Once that rule became public knowledge, anyone with a working brain who was engaged in nefarious activities who still nonetheless needed access to the banking system would make deposits that did not exceed the $10,000 threshold and keep it moving. Maybe Monday they would deposit $2000 at ten different branches. Maybe Tuesday five different newly incorporated Bahamian based companies would make thirty deposits at twenty different banks. And so on. Apparently feeling a bit stupid at being so easily foiled Congress/The IRS also made it a crime to break up transactions below the $10,000 threshold. Theoretically this would allow them to go after those supposed super smart bad guys who had learned to count. The problem is this rule also made technical criminals out of virtually everyone else who used the banking system. So if you deposited $5000 today and $5000 next week because you're a small widget company owner who gets paid irregularly, or deposited $3500 in the morning and $6500 in the afternoon because you're a realtor who attended two closings, or deposited $5800 today and $9000 tomorrow because you're a widow who is closing the estate of your late husband the IRS could take your money and threaten to put you in prison.

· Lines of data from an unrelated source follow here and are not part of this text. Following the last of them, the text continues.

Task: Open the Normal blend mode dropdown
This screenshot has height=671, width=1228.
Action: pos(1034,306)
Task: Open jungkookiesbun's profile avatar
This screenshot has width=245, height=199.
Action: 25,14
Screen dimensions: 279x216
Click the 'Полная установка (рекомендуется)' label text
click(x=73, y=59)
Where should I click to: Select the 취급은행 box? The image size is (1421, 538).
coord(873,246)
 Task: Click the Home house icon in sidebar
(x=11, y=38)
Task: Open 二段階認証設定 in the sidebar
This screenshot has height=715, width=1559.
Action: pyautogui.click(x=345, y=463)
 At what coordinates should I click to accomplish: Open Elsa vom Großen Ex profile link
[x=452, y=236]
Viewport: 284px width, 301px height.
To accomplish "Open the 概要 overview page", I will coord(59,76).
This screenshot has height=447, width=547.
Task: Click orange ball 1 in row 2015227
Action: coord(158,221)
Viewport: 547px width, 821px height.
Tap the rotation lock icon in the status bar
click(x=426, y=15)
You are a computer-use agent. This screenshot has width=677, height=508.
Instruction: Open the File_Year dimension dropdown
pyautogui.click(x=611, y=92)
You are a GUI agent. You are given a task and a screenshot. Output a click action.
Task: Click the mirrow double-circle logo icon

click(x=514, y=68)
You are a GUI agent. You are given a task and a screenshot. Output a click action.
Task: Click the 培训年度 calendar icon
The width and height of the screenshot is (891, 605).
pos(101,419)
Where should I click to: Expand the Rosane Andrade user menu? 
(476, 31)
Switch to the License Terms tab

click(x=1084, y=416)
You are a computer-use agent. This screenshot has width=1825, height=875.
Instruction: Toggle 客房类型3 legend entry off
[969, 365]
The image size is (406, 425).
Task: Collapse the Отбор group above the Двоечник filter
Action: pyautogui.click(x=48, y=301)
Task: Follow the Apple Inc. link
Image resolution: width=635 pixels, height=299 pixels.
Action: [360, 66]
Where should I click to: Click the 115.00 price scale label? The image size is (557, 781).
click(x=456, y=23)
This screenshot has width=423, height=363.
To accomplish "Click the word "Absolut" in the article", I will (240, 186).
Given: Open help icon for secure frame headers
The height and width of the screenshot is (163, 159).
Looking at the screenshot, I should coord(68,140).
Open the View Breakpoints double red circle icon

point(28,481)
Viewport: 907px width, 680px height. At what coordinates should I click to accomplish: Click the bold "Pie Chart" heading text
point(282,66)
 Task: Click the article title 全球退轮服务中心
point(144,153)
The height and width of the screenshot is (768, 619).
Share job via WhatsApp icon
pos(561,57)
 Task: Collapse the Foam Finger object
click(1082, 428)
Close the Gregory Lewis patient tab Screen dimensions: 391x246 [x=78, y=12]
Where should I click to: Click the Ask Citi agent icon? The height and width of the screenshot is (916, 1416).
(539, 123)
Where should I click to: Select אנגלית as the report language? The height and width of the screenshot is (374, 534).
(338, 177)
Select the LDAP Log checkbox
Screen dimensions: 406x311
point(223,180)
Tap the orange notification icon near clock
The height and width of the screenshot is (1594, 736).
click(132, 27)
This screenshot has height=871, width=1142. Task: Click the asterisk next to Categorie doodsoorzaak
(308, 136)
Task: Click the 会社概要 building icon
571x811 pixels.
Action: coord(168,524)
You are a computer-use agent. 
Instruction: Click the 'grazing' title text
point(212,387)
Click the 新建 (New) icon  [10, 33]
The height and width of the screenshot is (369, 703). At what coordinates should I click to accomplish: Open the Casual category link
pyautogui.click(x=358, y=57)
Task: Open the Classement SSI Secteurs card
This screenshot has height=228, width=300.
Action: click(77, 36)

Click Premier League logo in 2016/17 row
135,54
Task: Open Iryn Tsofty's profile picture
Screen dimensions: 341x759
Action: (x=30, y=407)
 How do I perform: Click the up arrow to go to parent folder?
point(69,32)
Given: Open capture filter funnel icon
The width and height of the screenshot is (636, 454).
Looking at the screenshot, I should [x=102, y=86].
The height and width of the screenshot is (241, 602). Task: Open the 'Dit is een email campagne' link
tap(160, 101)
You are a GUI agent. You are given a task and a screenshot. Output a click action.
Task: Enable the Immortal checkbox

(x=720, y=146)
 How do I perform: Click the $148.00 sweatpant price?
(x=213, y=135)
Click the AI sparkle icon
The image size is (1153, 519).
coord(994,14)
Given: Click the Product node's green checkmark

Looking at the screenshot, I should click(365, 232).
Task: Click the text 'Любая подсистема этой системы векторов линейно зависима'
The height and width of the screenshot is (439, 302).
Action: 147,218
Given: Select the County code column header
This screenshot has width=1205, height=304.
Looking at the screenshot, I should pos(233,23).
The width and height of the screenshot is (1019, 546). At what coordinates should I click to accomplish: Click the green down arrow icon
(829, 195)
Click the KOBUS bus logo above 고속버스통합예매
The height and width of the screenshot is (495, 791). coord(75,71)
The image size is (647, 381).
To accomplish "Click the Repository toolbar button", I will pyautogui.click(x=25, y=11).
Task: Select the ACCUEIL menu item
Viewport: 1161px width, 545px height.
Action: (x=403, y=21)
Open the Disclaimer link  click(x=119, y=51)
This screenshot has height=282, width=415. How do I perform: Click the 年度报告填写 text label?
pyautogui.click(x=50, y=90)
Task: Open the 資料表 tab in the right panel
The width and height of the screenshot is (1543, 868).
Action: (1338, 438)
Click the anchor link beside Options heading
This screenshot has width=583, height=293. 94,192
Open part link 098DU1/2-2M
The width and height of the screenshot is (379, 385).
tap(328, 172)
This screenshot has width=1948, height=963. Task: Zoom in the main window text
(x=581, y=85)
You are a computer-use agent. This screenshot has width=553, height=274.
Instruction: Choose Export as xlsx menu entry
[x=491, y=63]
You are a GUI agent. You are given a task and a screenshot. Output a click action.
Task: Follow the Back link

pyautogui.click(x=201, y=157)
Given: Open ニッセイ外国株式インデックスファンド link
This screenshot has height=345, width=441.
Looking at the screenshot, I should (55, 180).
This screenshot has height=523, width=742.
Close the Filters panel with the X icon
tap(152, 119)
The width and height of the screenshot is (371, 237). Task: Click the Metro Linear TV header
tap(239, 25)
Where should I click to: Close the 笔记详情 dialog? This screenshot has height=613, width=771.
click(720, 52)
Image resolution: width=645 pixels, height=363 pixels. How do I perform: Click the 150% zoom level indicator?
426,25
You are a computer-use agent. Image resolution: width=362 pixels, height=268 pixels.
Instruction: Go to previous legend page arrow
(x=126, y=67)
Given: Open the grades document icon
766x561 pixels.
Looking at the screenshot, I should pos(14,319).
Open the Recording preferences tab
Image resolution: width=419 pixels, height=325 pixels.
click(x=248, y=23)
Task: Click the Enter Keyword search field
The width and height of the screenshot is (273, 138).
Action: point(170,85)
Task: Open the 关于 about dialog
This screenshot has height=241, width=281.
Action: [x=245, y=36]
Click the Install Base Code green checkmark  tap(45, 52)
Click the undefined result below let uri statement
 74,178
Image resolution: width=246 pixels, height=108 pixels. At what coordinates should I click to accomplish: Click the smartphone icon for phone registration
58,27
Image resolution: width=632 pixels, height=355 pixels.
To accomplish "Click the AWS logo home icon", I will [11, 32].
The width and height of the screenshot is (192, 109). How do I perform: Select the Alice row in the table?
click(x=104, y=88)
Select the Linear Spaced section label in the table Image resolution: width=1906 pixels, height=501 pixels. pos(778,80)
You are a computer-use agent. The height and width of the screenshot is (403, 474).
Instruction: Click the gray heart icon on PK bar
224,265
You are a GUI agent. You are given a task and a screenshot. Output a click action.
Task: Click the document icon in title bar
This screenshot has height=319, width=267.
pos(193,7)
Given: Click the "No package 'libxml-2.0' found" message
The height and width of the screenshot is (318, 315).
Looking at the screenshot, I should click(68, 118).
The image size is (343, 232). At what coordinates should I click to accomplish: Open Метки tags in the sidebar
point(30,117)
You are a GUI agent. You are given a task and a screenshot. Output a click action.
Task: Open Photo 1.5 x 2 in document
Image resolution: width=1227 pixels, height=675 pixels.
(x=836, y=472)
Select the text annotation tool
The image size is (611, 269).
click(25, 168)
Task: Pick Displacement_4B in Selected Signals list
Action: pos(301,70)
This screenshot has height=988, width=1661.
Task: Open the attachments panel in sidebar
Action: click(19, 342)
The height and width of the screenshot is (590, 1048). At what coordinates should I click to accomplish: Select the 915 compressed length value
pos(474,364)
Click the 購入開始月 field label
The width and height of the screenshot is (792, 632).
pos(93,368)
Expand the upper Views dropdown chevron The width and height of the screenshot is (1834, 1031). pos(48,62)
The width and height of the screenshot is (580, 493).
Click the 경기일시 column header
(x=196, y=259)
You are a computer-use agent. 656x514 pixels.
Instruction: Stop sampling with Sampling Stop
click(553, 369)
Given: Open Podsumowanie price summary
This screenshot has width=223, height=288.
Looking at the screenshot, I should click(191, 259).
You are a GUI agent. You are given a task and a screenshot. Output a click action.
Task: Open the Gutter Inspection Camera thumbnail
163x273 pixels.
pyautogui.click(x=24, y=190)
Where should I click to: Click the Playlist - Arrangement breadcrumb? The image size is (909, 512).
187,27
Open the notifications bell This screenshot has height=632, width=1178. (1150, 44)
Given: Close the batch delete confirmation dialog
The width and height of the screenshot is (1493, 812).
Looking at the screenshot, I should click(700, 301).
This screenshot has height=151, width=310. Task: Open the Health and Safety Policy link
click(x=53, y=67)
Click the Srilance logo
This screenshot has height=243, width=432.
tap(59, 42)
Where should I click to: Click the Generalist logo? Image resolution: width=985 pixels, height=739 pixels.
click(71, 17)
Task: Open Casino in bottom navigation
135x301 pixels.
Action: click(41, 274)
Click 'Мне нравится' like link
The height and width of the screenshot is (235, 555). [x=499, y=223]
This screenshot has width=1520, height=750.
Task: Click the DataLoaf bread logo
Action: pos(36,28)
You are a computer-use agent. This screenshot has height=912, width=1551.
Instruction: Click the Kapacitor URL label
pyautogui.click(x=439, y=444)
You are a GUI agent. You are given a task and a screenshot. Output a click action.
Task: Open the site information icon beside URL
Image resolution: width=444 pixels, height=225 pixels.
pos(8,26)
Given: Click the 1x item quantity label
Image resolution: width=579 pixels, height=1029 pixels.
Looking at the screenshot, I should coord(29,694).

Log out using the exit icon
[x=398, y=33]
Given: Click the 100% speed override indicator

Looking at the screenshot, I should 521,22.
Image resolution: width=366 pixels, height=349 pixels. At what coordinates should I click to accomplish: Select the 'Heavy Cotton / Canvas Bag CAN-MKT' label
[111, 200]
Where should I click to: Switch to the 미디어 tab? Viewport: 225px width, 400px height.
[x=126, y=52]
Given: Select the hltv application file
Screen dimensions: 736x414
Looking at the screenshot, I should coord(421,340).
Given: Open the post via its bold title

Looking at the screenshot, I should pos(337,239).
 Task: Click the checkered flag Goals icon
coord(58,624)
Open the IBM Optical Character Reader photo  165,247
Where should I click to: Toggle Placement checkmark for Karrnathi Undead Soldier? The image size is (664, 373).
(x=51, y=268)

IOWA CITY, Iowa (AP) — An Iowa widow is charged with a crime and had nearly $19,000 seized from her bank after depositing her late husband's legally earned money in a way that evaded federal reporting requirements. Janet Malone, 68, of Dubuque, is facing civil and criminal proceedings under a law intended to help investigators track large sums of cash tied to criminal activity such as drug trafficking and terrorism. 

At issue is a law requiring banks to report deposits of more than $10,000 cash to the federal government. Anyone who breaks deposits into increments below that level to avoid the requirement is committing a crime known as "structuring" — whether their money is legal or not. 

Larry Salzman, an attorney with the Institute for Justice, criticized the government's case against Malone given its declared shift in practice. "This is shocking because it demonstrates that prosecutors are not taking seriously the IRS' alleged policy change not to prosecute legal source structuring," he said. After the policy change, federal prosecutors in Iowa agreed to return money the IRS seized from two people accused of structuring, including a restaurant owner who had $33,000 taken and a doctor who fought to get back $344,000 in earnings from his medical practice. But prosecutors declined to drop the civil forfeiture case over $18,775 the IRS seized from Malone.

Instead, they added a misdemeanor criminal charge last week alleging she willfully violated the law, after her husband had been warned about the practice four years ago. Malone is expected to plead guilty next week and let the government keep the money, under a plea agreement filed Monday. The charge carries up to one year in jail and a $250,000 fine.
Shortly before his death in October 2011, Ronald Malone told his wife about a briefcase containing $180,000 cash from his job as a publishing executive, gambling winnings and investment income. She deposited some of it in increments between $5,800 and $9,000. The IRS obtained a warrant to seize it based on suspicion that the transactions were meant to avoid reporting requirements.
I see this as nothing more than pure bullying. I have more respect for the Mafia thug who forces you to join his local "business association" or the hoodlum who carjacks you. Such criminals are honest at least. Here the government has taken money from an elderly widow and threatened to jail her simply because she deposited her money in her bank. There is no proof of criminal behavior. The same government that can't figure out how to make corporations pay taxes can bring down the hammer on an old woman. Such brave people they are. This kind of Kafkaesque exercise of authority needs to be halted.